Element lookup records
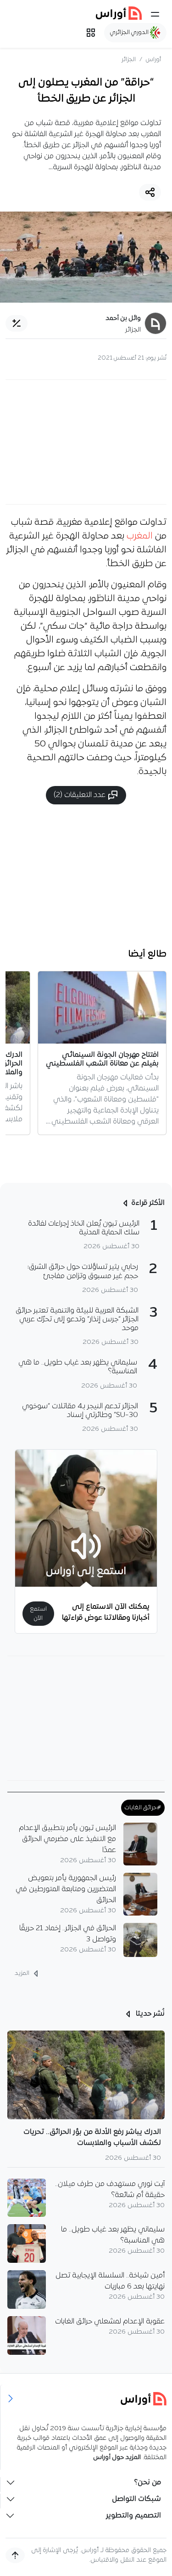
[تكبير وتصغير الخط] (17, 323)
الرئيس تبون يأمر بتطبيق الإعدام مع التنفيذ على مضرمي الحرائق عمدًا (67, 1839)
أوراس (153, 59)
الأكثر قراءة (148, 1203)
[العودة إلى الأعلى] (15, 2555)
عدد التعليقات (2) (80, 795)
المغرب (141, 536)
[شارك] (150, 192)
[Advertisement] (86, 441)
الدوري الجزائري (130, 32)
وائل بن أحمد (123, 318)
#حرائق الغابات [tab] (143, 1807)
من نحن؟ (147, 2482)
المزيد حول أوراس (117, 2457)
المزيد (23, 1973)
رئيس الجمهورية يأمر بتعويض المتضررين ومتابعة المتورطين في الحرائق (66, 1889)
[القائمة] (155, 14)
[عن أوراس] (86, 2399)
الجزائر (129, 59)
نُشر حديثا (149, 2014)
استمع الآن (38, 1613)
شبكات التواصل (136, 2499)
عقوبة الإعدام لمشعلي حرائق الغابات (110, 2321)
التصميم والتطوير (133, 2515)
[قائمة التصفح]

» PROBLEM DESCRIPTION
Copy every line of the records above word for word, leaving out the picture.

» COMPLETED TASK
[تكبير وتصغير الخط] (17, 323)
الرئيس تبون يأمر بتطبيق الإعدام مع التنفيذ على مضرمي الحرائق عمدًا (67, 1839)
أوراس (153, 59)
الأكثر قراءة (148, 1203)
[العودة إلى الأعلى] (15, 2555)
عدد التعليقات (2) (80, 795)
المغرب (141, 536)
[شارك] (150, 192)
[Advertisement] (86, 441)
الدوري الجزائري (130, 32)
وائل بن أحمد (123, 318)
#حرائق الغابات [tab] (143, 1807)
من نحن؟ (147, 2482)
المزيد حول أوراس (117, 2457)
المزيد (23, 1973)
رئيس الجمهورية يأمر بتعويض المتضررين ومتابعة المتورطين في الحرائق (66, 1889)
[القائمة] (155, 14)
[عن أوراس] (86, 2399)
الجزائر (129, 59)
نُشر حديثا (149, 2014)
استمع الآن (38, 1613)
شبكات التواصل (136, 2499)
عقوبة الإعدام لمشعلي حرائق الغابات (110, 2321)
التصميم والتطوير (133, 2515)
[قائمة التصفح]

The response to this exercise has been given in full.